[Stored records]
▶

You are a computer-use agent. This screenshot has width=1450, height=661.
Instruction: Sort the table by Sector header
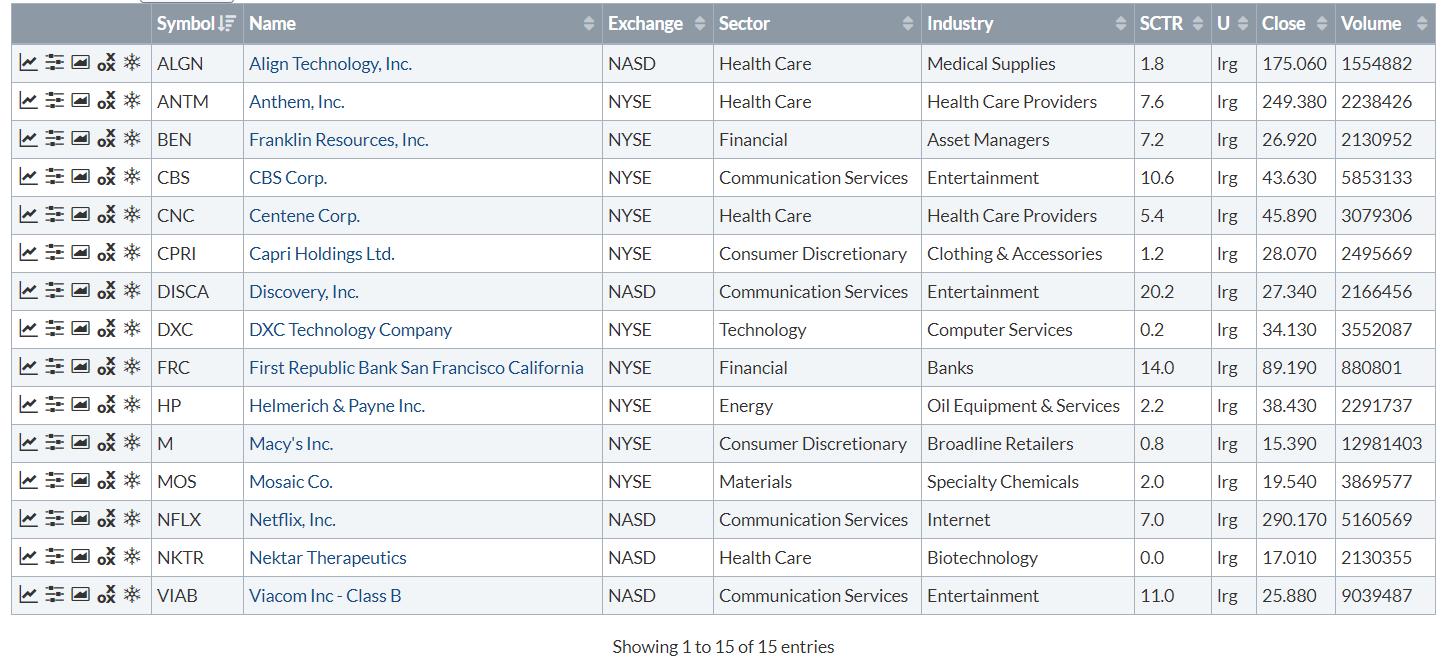pyautogui.click(x=907, y=23)
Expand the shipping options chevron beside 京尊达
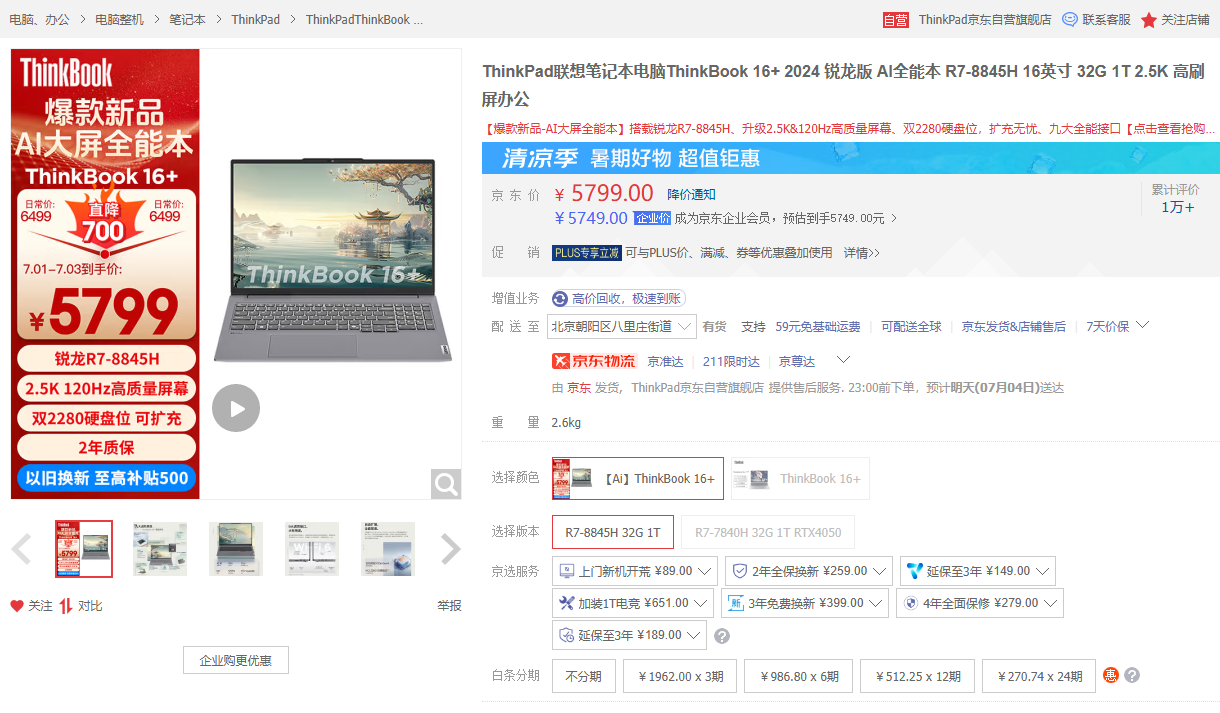Screen dimensions: 1220x713 (x=845, y=361)
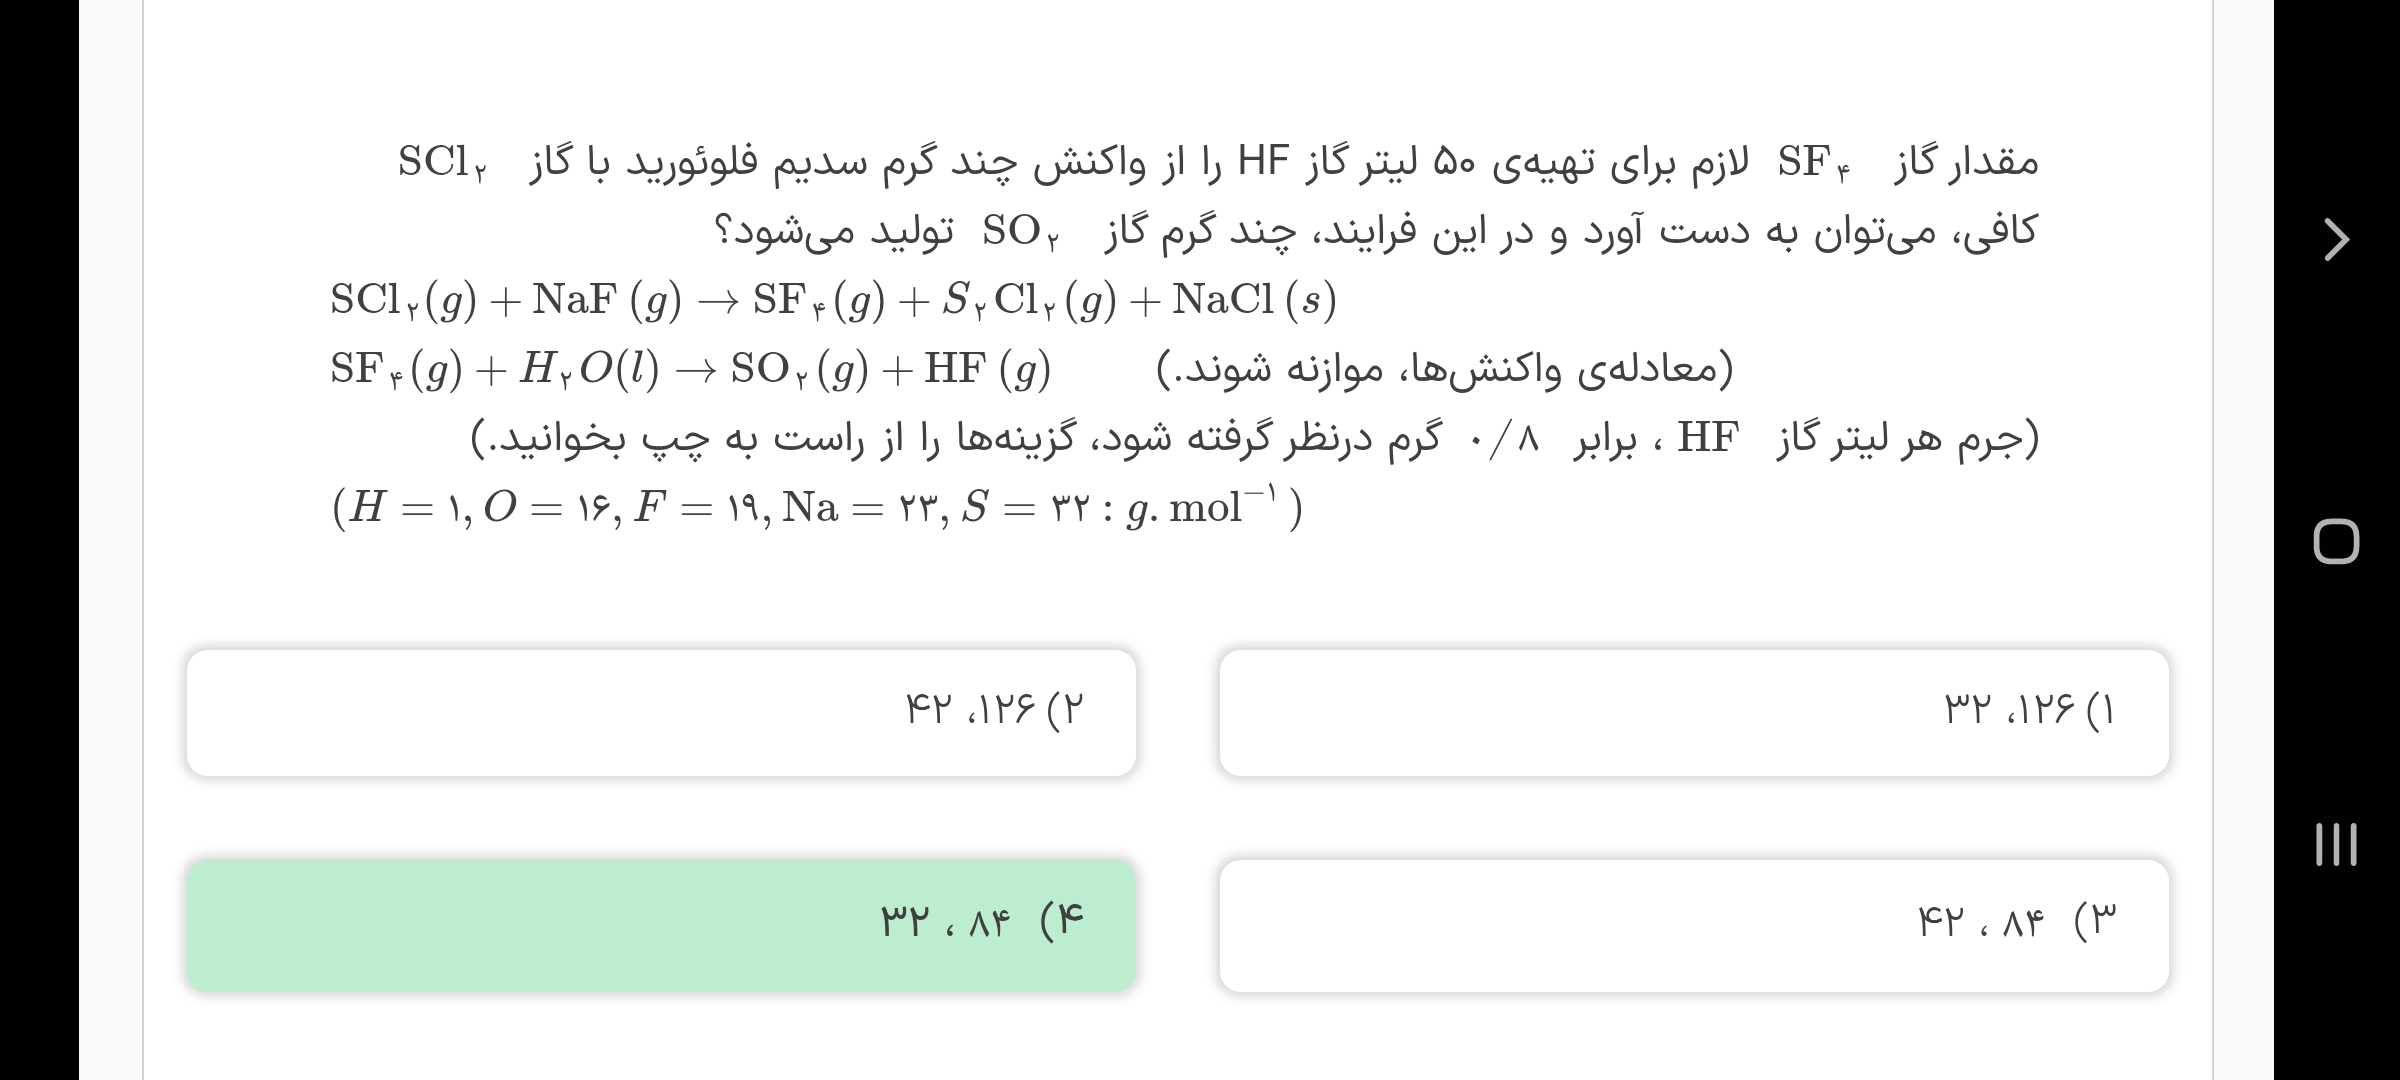The image size is (2400, 1080).
Task: Choose answer option 2 (۴۲ ،۱۲۶)
Action: 661,712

◀

◆ **Instructions to follow**
All pictures must be left out. Reproduce exactly the lines from the one containing "Instruction: Sort the table by Sector header" to the final line of the entries.

◆ **Answer to this exercise**
Instruction: Sort the table by Sector header
pyautogui.click(x=907, y=23)
Expand the shipping options chevron beside 京尊达
Screen dimensions: 1220x713 (x=845, y=361)
The image size is (2400, 1080).
Task: Choose answer option 2 (۴۲ ،۱۲۶)
Action: 661,712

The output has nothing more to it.